-- Passage provided --
****************************************

Configuration

Configuration

In this part of the documentation, we will show you settings to control CedarDB’s resource usage, help you collect benchmark results, and highlight some of our expert configuration options. Usually, configuring these options is unnecessary, as CedarDB uses strategies to automatically choose the best settings for you.

Resource usage

Buffer Size

By default, CedarDB uses 50% of available system memory for our buffer manager. If you are running multiple applications on a single instance, you may want to reduce this amount. Unlike all other settings, this setting must be set during the startup phase of CedarDB. The amount of memory used can be set via an environment variable in your shell. The following shell command sets the available buffer size to 1 GB.

export BUFFERSIZE=1G

Degree of parallelism

CedarDB also uses all threads of the system for best performance. This is intended behaviour, but might generate high load on your machine. If you want to keep other applications responsive, consider starting CedarDB with nice. Alternatively, you can limit the number of threads CedarDB uses. Note, however, that this will limit the performance of CedarDB, since all queries will take advantage of the full parallelism of the system. This stems from our superior morsel-driven parallelization strategy. To change the parallelism, simply query the database with the following PostgreSQL-style set command

set debug.parallel=8;

Storage types

CedarDB implements several storage types. As you have seen in an earlier chapter of this documentation, you can specify the storage type when you create a table.

****************************************

-- Given problem 1 --
Set down, word for word, the stretch of the CedarDB configuration page from "In this part" through "size to 1 GB.".
-- Given problem 2 --
Name every heading that comes after the "Resource usage" heading in the CedarDB configuration page.

-- Data segment --
****************************************

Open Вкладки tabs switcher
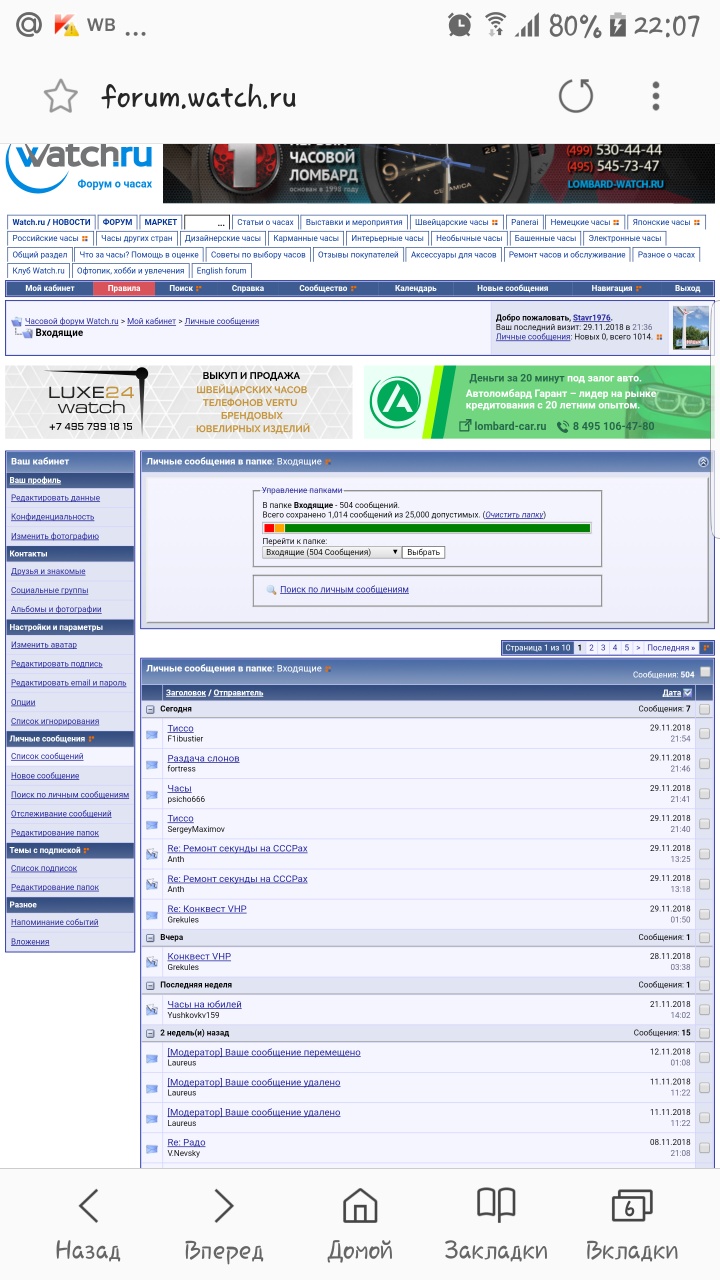[x=631, y=1224]
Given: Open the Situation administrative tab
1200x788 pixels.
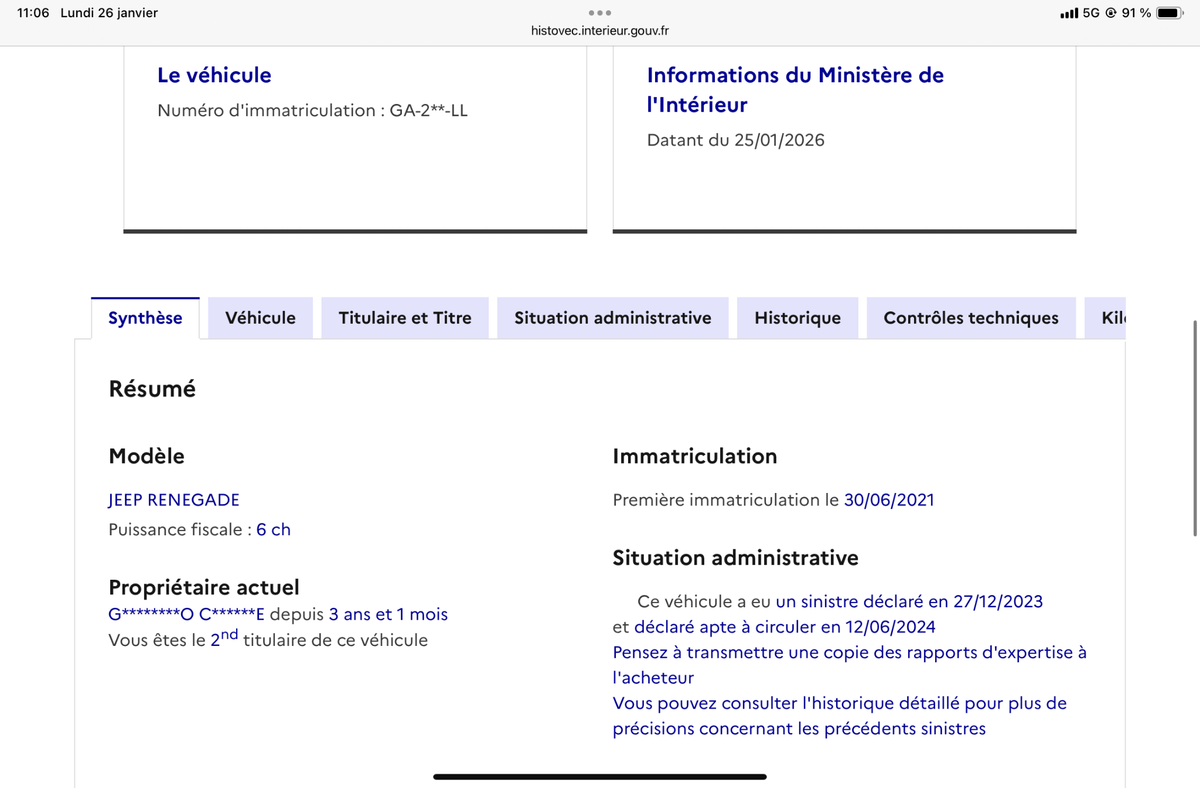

****************************************

-- Output 1 --
In this part of the documentation, we will show you settings to control CedarDB’s resource usage, help you collect benchmark results, and highlight some of our expert configuration options. Usually, configuring these options is unnecessary, as CedarDB uses strategies to automatically choose the best settings for you.

Resource usage

Buffer Size

By default, CedarDB uses 50% of available system memory for our buffer manager. If you are running multiple applications on a single instance, you may want to reduce this amount. Unlike all other settings, this setting must be set during the startup phase of CedarDB. The amount of memory used can be set via an environment variable in your shell. The following shell command sets the available buffer size to 1 GB.

-- Output 2 --
Buffer Size
Degree of parallelism
Storage types